Tjuntjuntjara, also spelt Tjuntjuntjarra, is a large Aboriginal community located 560 km north east of Kalgoorlie in the Goldfields–Esperance region of Western Australia, within the Shire of Menzies in the southern part of the Great Victoria Desert.

== History ==
The community was established in 1988 after a water bore was drilled at the location.

The Tjuntjuntjara community members are part of a larger group known as the Spinifex people, who were removed from their homelands (which range across the WA and SA border lands) prior to the British nuclear tests at Maralinga in the 1950s and 1960s.

Tjuntjuntjara Layout Plan No.1 was prepared in accordance with State Planning Policy 3.2 Aboriginal Settlements. Layout Plan No.1 was endorsed by the community on 3 December 2003 and the Western Australian Planning Commission on 4 May 2004.
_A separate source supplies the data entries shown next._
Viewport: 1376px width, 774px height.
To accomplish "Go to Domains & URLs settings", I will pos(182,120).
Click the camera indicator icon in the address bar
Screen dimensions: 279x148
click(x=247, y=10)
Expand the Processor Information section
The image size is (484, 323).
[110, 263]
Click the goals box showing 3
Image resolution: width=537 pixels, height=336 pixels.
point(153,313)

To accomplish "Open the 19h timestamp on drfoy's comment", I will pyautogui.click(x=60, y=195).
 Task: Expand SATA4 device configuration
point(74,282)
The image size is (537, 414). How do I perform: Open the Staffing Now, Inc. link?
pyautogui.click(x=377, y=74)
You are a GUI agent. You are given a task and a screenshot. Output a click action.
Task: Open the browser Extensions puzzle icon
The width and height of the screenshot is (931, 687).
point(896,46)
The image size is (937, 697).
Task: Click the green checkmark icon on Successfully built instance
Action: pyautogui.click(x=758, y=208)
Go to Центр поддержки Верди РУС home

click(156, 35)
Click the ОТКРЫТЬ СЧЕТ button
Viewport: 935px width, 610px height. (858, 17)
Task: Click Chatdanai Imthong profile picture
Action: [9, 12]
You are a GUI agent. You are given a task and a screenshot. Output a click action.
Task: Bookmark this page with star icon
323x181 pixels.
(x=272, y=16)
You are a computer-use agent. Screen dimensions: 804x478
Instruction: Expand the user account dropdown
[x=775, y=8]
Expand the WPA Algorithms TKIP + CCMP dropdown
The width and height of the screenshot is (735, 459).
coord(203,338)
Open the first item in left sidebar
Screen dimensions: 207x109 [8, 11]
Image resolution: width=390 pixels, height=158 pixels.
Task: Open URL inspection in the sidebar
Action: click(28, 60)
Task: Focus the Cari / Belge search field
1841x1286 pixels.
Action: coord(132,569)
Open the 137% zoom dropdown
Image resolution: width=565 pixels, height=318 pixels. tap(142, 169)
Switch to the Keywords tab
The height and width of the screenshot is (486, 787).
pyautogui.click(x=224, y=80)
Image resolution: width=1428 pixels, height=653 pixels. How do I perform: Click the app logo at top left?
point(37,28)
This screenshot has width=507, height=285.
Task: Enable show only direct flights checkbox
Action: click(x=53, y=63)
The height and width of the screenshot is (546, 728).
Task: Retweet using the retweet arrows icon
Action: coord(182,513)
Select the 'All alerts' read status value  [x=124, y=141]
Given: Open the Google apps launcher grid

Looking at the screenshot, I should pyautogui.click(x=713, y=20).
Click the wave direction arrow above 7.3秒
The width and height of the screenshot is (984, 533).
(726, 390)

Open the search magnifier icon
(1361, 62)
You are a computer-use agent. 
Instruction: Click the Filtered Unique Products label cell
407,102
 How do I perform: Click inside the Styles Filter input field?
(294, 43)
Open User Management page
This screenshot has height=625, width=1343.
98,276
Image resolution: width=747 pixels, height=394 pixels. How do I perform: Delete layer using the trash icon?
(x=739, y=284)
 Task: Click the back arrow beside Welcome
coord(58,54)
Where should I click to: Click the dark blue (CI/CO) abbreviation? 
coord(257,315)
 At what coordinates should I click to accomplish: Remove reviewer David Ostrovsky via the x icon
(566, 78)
== Description and governance ==
Tjuntjuntjara community is a large Aboriginal community located 560 km north east of Kalgoorlie in the Goldfields–Esperance region of Western Australia, within the Shire of Menzies in the southern part of the Great Victoria Desert. It is also sometimes spelt Tjuntjuntjarra. It is located within the fully determined Spinifex People (WAD6043/98) native title claim area.

The community relies upon regular supplies trucked from Ceduna in South Australia.

The community is managed through its incorporated body, Paupiyala Tjarutja Aboriginal Corporation, incorporated under the Aboriginal Councils and Associations Act 1976 on 19 April 1989.

==Art centre==
The Spinifex Arts Project is a non-profit Aboriginal-owned art centre at Tjuntjuntjara. It is a member of Desart.